Respiratory Sinus Arrhythmia as an Index of Parasympathetic Cardiac Control During Active Coping


  • This study was made possible by a visiting scholar's grant from the University of Bergen to the first author.

Address requests for reprints to: Paul Grossman, Department of Physiological Psychology, Free University, De Boelelaan 1115, 1081 HV Amsterdam, the Netherlands.

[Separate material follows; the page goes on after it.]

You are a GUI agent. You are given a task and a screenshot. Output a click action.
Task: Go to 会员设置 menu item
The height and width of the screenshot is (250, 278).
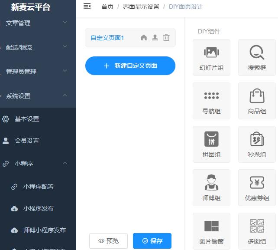pos(27,141)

Psychophysiological studies concerning tonic cardiac responses to stressor tasks have tended to emphasize beta-adrenergic effects and to neglect parasympathetic influences and sympathetic-parasympathetic interactions. Much recent evidence indicates that both within- and between-individual variations in cardiac parasympathetic heart rate (HR) control can be easily and reliably assessed by measuring the magnitude of respiratory sinus arrhythmia (RSA). Therefore, we used RSA to index cardiac vagal responses to two active coping tasks. Both tasks consisted of the same video game, in one condition with threat of shock for inferior performance, and in the other without such threat. Twenty subjects underwent both tasks (counterbalanced over subjects), plus a preceding resting baseline period. HR and RSA were continuously measured. Results suggested that cardiac parasympathetic activity was diminished from rest to task, contributing to heart rate responses. Exaggerated HR responses were also associated with extreme parasympathetic withdrawal. Furthermore, task condition X sequence of presentation interaction effects showed that threat of shock was particularly effective in elevating HR and reducing RSA when the threat was presented during the first task condition. A repeated-measures analysis of covariance of HR, attempting to remove the effects of parasympathetic influences upon HR, suggested that sympathetic influences upon HR exceeded any reciprocal vagal effects during the threat condition for those subjects exposed to the threat task first. The findings indicate the importance of considering stress-related parasympathetic effects upon HR as well as sympathetic-vagal interactions.